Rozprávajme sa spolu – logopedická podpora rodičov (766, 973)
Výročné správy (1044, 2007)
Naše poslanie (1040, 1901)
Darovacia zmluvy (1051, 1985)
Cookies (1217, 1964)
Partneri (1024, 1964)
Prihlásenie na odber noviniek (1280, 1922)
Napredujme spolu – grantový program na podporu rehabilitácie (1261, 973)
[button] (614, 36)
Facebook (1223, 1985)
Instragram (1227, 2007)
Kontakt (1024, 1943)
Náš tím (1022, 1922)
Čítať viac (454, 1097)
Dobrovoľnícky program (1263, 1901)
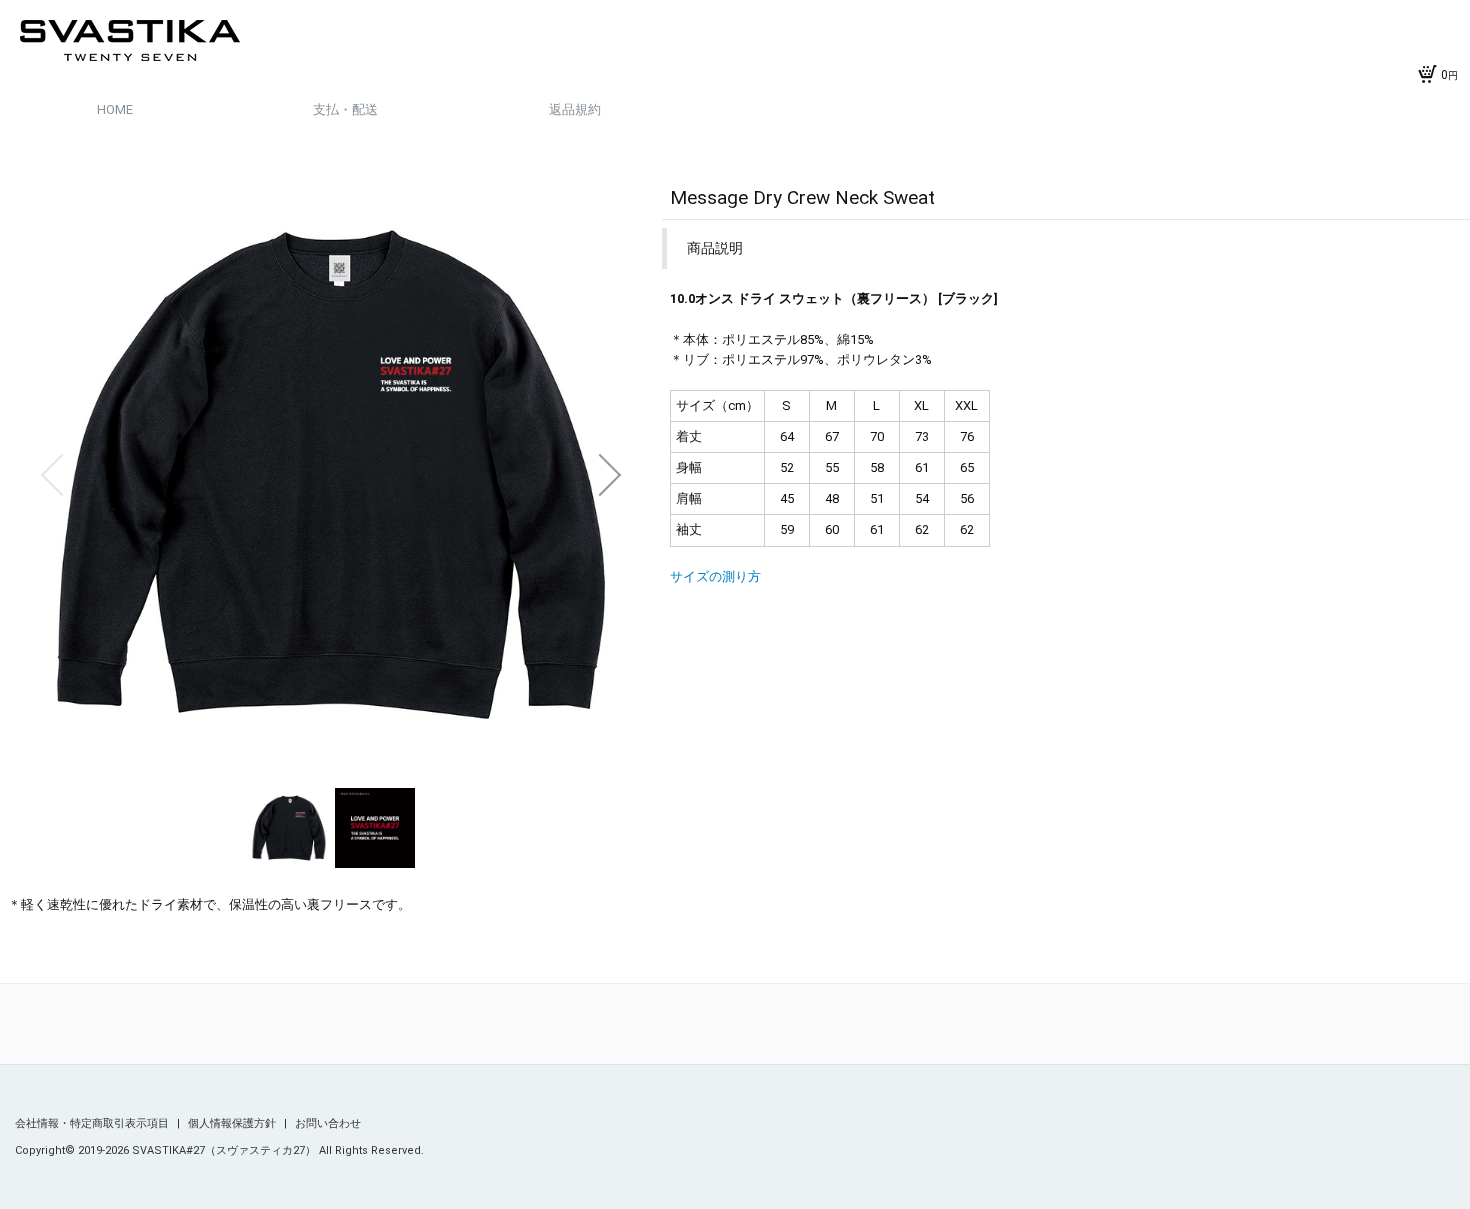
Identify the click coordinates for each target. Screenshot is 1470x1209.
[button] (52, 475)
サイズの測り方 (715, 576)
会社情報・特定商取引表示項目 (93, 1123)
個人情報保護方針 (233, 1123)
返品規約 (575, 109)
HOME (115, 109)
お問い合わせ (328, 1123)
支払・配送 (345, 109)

• • •

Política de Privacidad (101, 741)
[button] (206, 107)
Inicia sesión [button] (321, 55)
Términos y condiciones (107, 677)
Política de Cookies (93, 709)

• • •

- WORK ORDER
In the listing above, find the line containing "Naše poslanie (1040, 1901)" and the line containing "会社情報・特定商取引表示項目 (93, 1123)". Print those two lines and every line between them exactly, with no pictures.

- ANSWER BOX
Naše poslanie (1040, 1901)
Darovacia zmluvy (1051, 1985)
Cookies (1217, 1964)
Partneri (1024, 1964)
Prihlásenie na odber noviniek (1280, 1922)
Napredujme spolu – grantový program na podporu rehabilitácie (1261, 973)
[button] (614, 36)
Facebook (1223, 1985)
Instragram (1227, 2007)
Kontakt (1024, 1943)
Náš tím (1022, 1922)
Čítať viac (454, 1097)
Dobrovoľnícky program (1263, 1901)
Identify the click coordinates for each target. Screenshot is 1470x1209.
[button] (52, 475)
サイズの測り方 (715, 576)
会社情報・特定商取引表示項目 (93, 1123)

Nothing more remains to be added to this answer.